预期结果： ehT quick brown xof spmuj revo eht lazy dog

所以基本上第二个参数（列表）将包含应该忽略的句子部分。不只是一个词。

我必须为此使用正则表达式吗？我试图避免它......

【问题讨论】：

您是忽略单词还是忽略整个短语？
我试图忽略完整的短语。
所以如果棕色后来出现，不是很快就应该被反转？
如果只有“棕色”，则应将其反转。 'quick brown' 不应该颠倒过来..
所以这几乎就像为这些忽略创建临时占位符一样。也许我应该这样做？只需使用replace 在文本中创建{} 这些，然后再执行format(ignores)。

标签： python python-3.x

【解决方案1】：

我是第一个建议避免使用正则表达式的人，但在这种情况下，不使用的复杂性要大于使用它们所增加的复杂性：

import re

def main(sentence, ignores):
    # Dedup and allow fast lookup for determining whether to reverse a component
    ignores = frozenset(ignores)

    # Make a pattern that will prefer matching the ignore phrases, but
    # otherwise matches each space and non-space run (so nothing is dropped)
    # Alternations match the first pattern by preference, so you'll match
    # the ignores phrases if possible, and general space/non-space patterns
    # otherwise
    pat = r'|'.join(map(re.escape, ignores)) + r'|\S+|\s+'

    # Returns the chopped up pieces (space and non-space runs, but ignore phrases stay together
    parts = re.findall(pat, sentence)

    # Reverse everything not found in ignores and then put it all back together
    return ''.join(p if p in ignores else p[::-1] for p in parts)

【讨论】：

为什么是frozenset 而不仅仅是set？
@StefanPochmann：绝对没有理由，只是我们以后不会修改它。在实践中，我认为这没有什么区别（当前版本的 Python 没有对 frozenset 进行特殊优化；set 和 frozenset 的内部结构是相同的，所以如果你从不改变它，唯一的区别适合用作dict 键或set 成员），但我使用frozenset 时不打算进行突变；这样做不需要任何费用，如果需要，可以随时更改。如果短语可能是彼此的子短语，您会希望 collections.OrderedDict 保持顺序。

【解决方案2】：

只是另一个想法，颠倒每个单词，然后将忽略的单词反过来：

>>> from functools import reduce
>>> def main(sentence, ignores):
        def r(s):
            return ' '.join(w[::-1] for w in s.split())
        return reduce(lambda s, i: s.replace(r(i), i), ignores, r(sentence))

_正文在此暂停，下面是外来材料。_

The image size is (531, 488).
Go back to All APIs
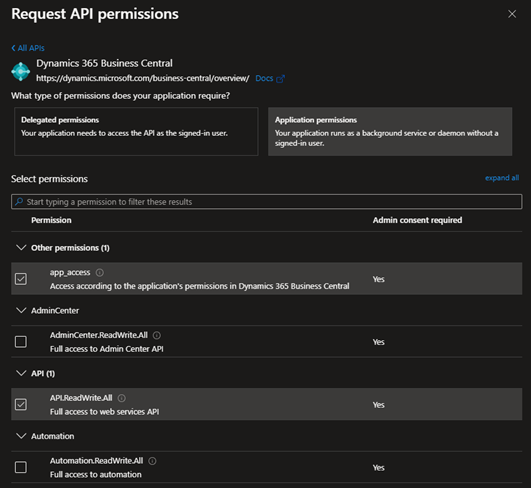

>>> main('The quick brown fox jumps over the lazy dog', ['quick brown', 'lazy dog'])
'ehT quick brown xof spmuj revo eht lazy dog'

【讨论】：

@PadraicCunningham 你低估了我。例如，将r 及其所有变量重命名为_ 怎么样？即def _(_): return ' '.join(_[::-1] for _ in _.split())?

【解决方案3】：

而不是占位符，为什么不首先反转您想要以正确方式出现的任何短语，然后反转整个字符串：

def main(sentence, ignores):
    for phrase in ignores:
        reversed_phrase = ' '.join([word[::-1] for word in phrase.split()])
        sentence = sentence.replace(phrase, reversed_phrase)

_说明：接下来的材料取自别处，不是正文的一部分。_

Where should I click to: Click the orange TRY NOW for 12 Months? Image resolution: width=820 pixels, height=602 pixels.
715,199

    return ' '.join(word[::-1] for word in sentence.split())

print(main('The quick brown fox jumps over the lazy dog', ['quick', 'lazy']))
print(main('The quick brown fox jumps over the lazy dog', ['quick brown', 'lazy dog']))

ehT quick nworb xof spmuj revo eht lazy god
ehT quick brown xof spmuj revo eht lazy dog

【讨论】：

如果你有['lazy dog', 'quick brown'] 怎么办？
这不是一个坏主意，但它确实要求短语的list 保持不变，在两个重复次数中都与句子结构相匹配（不能忽略短语的所有实例，一次只有一个）和顺序（ignores 必须与句子中看到的顺序完全匹配）。
我认为您可以先搜索在句子中找到每个短语的索引，然后按该索引排序忽略，然后进行替换。
@SuperShoot：这仍然假设没有重复的短语。
是的，你是对的。也许有一个使用关键字占位符的解决方案，以便.format() 替换所有实例并且顺序无关紧要。不过有点令人费解。

【解决方案4】：

我试图解决重叠忽略短语的问题，例如['brown fox', 'quick brown']@PadraicCunningham 提出。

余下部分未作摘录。